Top of DATASET RECORDS

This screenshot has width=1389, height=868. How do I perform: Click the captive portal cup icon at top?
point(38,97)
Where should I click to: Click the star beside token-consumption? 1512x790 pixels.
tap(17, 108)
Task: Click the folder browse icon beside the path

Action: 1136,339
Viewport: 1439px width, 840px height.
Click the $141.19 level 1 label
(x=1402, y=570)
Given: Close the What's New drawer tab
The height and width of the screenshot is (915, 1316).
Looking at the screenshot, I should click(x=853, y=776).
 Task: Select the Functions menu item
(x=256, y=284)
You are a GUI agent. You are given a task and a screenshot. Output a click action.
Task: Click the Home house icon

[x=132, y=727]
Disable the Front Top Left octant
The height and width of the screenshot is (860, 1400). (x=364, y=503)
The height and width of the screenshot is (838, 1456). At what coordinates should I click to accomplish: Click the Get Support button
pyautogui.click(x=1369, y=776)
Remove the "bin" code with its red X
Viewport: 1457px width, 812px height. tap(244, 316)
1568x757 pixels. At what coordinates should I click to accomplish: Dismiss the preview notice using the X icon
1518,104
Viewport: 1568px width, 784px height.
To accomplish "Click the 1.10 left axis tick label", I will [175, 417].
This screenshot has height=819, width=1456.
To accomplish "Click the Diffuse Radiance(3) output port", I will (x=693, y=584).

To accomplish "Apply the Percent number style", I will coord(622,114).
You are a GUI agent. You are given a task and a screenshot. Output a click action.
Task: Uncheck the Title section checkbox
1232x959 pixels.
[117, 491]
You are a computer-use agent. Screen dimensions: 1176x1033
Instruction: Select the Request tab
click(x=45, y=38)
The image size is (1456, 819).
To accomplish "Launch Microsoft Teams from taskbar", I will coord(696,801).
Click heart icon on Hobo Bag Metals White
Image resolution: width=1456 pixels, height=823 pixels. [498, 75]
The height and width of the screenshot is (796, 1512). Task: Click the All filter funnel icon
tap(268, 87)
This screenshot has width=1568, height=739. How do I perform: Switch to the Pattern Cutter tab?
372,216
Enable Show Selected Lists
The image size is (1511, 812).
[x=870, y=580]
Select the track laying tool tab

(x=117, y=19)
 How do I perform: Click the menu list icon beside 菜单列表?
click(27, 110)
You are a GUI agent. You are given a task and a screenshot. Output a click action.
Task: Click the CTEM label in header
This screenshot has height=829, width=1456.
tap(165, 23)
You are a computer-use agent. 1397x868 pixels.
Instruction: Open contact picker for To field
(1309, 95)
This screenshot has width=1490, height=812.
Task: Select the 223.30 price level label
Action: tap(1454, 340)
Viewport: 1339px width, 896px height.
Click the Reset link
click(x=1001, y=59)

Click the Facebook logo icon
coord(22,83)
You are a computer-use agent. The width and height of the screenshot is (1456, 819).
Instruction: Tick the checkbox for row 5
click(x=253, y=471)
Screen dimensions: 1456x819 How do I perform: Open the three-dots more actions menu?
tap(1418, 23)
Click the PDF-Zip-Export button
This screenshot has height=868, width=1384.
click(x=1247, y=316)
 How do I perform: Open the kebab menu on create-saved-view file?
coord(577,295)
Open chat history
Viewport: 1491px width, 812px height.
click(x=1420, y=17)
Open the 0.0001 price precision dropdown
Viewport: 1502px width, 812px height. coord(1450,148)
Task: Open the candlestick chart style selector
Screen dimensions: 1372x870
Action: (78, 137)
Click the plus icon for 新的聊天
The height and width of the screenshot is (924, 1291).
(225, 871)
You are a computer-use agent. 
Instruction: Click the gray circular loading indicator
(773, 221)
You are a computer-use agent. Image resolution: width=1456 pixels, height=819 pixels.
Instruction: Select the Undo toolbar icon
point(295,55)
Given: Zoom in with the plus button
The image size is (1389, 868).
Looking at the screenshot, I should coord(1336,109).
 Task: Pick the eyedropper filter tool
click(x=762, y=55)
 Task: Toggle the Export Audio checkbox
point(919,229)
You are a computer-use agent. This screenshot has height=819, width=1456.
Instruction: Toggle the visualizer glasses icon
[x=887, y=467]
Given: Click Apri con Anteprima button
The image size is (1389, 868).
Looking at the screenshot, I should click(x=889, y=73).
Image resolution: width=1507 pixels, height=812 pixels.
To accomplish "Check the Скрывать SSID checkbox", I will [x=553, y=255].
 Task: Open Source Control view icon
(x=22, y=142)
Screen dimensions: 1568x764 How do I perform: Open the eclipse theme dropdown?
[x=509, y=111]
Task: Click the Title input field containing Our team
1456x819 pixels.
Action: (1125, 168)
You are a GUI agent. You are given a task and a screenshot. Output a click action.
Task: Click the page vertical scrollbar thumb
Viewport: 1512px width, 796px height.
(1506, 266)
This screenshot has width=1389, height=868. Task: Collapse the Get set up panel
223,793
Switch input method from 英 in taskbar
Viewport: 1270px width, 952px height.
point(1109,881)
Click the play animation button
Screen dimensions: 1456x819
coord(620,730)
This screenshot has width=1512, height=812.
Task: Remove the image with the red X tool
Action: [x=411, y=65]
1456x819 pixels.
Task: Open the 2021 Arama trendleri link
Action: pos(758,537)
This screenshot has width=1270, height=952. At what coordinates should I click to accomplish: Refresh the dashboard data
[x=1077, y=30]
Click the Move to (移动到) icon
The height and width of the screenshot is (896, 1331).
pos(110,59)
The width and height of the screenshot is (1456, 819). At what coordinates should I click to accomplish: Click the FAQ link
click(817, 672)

Bottom of DATASET RECORDS

Count the lines of the data above where the string "style" shows up; reply with the number only.

2